(Beginning of RECORDS PROVIDED)

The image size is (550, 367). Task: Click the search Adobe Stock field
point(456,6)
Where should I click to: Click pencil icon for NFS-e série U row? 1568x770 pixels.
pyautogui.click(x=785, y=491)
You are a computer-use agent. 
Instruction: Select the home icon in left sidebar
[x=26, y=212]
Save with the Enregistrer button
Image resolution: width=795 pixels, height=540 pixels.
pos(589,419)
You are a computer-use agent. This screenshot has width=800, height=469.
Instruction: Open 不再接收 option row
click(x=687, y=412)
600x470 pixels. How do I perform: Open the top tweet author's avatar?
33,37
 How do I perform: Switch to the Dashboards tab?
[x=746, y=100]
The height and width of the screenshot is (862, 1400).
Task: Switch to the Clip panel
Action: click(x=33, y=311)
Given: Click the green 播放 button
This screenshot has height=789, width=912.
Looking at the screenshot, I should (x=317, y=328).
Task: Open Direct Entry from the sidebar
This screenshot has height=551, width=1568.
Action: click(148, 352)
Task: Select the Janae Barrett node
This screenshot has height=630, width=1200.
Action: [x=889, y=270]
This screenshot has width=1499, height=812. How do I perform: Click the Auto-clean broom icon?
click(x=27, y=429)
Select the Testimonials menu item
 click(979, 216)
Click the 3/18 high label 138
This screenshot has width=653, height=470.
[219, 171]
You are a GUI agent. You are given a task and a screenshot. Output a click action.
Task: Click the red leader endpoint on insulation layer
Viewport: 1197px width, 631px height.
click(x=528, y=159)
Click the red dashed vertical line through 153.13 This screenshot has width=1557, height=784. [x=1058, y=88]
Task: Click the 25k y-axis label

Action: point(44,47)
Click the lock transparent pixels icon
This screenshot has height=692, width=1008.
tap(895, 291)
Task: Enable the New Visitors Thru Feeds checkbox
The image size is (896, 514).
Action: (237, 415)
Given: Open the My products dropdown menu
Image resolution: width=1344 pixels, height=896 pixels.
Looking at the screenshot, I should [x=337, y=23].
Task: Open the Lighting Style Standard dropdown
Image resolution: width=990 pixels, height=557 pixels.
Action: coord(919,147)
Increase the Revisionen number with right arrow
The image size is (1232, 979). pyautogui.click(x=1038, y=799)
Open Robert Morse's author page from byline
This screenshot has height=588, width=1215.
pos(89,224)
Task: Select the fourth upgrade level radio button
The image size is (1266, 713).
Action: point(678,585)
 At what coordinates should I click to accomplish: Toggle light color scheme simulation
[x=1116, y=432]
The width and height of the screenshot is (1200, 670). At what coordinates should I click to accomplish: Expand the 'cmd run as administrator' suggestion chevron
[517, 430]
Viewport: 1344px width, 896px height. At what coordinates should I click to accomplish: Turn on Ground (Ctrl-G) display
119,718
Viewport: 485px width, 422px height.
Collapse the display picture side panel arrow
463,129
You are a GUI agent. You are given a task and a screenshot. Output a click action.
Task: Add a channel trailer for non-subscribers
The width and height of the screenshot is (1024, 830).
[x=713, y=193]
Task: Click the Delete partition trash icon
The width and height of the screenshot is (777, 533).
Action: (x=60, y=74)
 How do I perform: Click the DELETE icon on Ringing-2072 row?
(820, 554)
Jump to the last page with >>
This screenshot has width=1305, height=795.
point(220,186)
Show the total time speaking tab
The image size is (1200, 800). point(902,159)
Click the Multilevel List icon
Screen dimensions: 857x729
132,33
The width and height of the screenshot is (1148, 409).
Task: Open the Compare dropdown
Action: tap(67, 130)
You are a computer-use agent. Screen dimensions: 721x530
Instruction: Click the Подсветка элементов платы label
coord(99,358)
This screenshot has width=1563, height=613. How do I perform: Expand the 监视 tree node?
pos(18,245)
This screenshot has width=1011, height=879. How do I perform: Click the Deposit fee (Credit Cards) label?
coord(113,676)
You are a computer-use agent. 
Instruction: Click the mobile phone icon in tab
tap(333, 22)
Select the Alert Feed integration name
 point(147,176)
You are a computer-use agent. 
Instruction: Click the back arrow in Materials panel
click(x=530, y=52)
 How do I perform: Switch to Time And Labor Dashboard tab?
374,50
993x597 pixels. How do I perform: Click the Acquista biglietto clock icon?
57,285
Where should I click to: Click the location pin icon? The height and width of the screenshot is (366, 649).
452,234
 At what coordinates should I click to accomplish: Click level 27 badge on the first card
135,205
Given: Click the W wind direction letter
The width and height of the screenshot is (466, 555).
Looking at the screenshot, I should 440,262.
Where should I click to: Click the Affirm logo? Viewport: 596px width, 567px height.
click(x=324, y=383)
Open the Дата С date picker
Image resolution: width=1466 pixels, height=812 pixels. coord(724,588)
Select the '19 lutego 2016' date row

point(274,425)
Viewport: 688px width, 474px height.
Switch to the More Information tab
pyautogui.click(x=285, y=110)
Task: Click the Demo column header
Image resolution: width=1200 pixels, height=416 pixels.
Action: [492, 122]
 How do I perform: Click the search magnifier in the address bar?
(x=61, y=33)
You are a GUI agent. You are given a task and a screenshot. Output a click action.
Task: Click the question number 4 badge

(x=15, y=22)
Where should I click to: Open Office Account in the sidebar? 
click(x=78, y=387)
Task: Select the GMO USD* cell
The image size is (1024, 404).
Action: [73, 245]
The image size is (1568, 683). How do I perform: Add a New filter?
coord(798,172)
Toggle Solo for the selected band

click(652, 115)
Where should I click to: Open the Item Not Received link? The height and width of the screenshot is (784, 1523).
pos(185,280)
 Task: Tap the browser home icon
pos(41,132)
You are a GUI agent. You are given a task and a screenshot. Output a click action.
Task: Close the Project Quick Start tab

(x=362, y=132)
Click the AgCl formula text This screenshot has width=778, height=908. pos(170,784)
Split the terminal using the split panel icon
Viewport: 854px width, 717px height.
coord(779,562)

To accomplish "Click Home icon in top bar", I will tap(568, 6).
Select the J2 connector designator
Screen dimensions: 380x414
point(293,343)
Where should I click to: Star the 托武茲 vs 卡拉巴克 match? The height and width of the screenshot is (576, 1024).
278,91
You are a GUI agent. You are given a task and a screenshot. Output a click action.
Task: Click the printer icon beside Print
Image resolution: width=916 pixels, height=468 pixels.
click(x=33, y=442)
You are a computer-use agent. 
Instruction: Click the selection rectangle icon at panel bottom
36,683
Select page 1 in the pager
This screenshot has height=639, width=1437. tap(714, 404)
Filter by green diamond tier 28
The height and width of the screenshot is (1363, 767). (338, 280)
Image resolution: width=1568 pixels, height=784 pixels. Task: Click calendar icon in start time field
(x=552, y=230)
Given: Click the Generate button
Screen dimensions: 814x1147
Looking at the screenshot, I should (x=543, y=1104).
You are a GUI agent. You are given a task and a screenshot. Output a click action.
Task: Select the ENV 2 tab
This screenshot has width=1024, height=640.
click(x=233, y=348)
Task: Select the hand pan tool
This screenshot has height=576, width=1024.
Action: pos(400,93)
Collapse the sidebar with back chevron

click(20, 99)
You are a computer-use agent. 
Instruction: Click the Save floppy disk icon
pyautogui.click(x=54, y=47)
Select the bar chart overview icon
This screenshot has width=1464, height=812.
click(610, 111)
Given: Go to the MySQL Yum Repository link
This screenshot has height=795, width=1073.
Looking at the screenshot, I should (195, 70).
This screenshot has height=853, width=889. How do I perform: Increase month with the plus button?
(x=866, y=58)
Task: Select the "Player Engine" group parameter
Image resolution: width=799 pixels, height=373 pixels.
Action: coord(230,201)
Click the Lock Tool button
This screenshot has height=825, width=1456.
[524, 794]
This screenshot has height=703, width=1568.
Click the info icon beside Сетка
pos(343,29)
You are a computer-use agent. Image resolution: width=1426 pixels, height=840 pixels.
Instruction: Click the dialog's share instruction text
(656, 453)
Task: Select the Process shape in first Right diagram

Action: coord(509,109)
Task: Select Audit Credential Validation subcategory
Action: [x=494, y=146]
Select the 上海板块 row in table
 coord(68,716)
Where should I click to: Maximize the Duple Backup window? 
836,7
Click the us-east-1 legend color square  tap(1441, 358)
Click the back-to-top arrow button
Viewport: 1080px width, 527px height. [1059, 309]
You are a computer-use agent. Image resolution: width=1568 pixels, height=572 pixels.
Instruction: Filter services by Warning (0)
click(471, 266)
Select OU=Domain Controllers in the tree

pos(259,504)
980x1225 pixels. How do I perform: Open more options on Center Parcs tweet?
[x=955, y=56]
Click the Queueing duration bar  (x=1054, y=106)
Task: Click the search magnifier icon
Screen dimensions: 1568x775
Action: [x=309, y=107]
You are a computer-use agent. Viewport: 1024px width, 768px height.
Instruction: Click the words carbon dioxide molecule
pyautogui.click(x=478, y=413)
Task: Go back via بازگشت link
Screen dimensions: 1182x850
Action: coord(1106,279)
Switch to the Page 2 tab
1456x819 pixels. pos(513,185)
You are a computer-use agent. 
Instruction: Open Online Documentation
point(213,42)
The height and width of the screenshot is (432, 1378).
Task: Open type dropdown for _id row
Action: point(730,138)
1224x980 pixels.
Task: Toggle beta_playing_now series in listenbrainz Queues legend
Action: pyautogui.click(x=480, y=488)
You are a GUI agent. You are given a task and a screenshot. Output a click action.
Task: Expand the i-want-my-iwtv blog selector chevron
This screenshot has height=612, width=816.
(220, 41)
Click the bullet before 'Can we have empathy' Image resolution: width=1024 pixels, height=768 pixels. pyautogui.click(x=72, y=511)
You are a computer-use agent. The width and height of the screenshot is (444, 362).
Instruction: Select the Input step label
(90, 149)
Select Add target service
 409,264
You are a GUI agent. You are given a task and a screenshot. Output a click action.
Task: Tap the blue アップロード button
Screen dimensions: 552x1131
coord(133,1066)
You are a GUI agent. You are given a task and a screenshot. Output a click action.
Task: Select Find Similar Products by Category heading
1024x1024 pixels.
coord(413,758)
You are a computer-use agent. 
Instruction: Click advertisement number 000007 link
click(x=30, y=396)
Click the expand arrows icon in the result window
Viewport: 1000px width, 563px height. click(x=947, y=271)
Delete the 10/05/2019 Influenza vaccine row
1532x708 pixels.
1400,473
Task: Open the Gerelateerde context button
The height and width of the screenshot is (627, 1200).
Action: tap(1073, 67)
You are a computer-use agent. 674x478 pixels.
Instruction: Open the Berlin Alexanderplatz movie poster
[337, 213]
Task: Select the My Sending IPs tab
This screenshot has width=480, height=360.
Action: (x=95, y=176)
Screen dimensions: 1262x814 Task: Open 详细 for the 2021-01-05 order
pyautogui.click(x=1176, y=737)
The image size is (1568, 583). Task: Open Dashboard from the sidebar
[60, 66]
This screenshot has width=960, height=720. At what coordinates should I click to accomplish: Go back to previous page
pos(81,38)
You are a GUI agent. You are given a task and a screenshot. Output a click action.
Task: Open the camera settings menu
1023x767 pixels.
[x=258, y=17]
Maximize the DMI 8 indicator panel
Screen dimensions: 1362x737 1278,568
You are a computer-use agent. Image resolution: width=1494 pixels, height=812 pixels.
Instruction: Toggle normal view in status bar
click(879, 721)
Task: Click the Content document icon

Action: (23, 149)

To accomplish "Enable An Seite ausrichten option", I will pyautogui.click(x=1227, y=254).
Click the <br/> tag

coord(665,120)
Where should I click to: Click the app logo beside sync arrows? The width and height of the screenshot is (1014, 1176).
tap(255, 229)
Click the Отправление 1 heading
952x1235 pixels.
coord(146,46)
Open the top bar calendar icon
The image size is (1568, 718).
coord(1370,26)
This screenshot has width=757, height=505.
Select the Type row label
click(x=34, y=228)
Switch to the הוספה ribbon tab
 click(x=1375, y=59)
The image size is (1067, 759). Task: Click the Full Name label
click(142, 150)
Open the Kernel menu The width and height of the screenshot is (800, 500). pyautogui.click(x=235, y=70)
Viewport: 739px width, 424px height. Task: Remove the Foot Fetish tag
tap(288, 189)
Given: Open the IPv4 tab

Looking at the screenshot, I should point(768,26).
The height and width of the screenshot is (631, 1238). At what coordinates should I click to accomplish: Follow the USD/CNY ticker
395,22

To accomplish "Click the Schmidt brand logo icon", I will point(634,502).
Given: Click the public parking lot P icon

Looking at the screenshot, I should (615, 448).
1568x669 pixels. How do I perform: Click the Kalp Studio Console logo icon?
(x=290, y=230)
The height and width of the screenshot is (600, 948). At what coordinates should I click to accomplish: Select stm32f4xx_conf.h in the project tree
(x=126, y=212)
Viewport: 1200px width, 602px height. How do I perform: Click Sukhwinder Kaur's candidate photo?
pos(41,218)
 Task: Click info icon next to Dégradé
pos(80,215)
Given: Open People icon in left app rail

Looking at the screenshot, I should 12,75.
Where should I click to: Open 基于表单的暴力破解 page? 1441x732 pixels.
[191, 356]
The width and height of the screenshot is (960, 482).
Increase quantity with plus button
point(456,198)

(End of RECORDS PROVIDED)

EXERCISE AIM: Above are some lines. Repeat exactly, and only, those from the line that has "Select the 上海板块 row in table" through the line that has "Task: Go back via بازگشت link".

ANSWER:
Select the 上海板块 row in table
 coord(68,716)
Where should I click to: Maximize the Duple Backup window? 
836,7
Click the us-east-1 legend color square  tap(1441, 358)
Click the back-to-top arrow button
Viewport: 1080px width, 527px height. [1059, 309]
You are a computer-use agent. Image resolution: width=1568 pixels, height=572 pixels.
Instruction: Filter services by Warning (0)
click(471, 266)
Select OU=Domain Controllers in the tree

pos(259,504)
980x1225 pixels. How do I perform: Open more options on Center Parcs tweet?
[x=955, y=56]
Click the Queueing duration bar  (x=1054, y=106)
Task: Click the search magnifier icon
Screen dimensions: 1568x775
Action: [x=309, y=107]
You are a computer-use agent. Viewport: 1024px width, 768px height.
Instruction: Click the words carbon dioxide molecule
pyautogui.click(x=478, y=413)
Task: Go back via بازگشت link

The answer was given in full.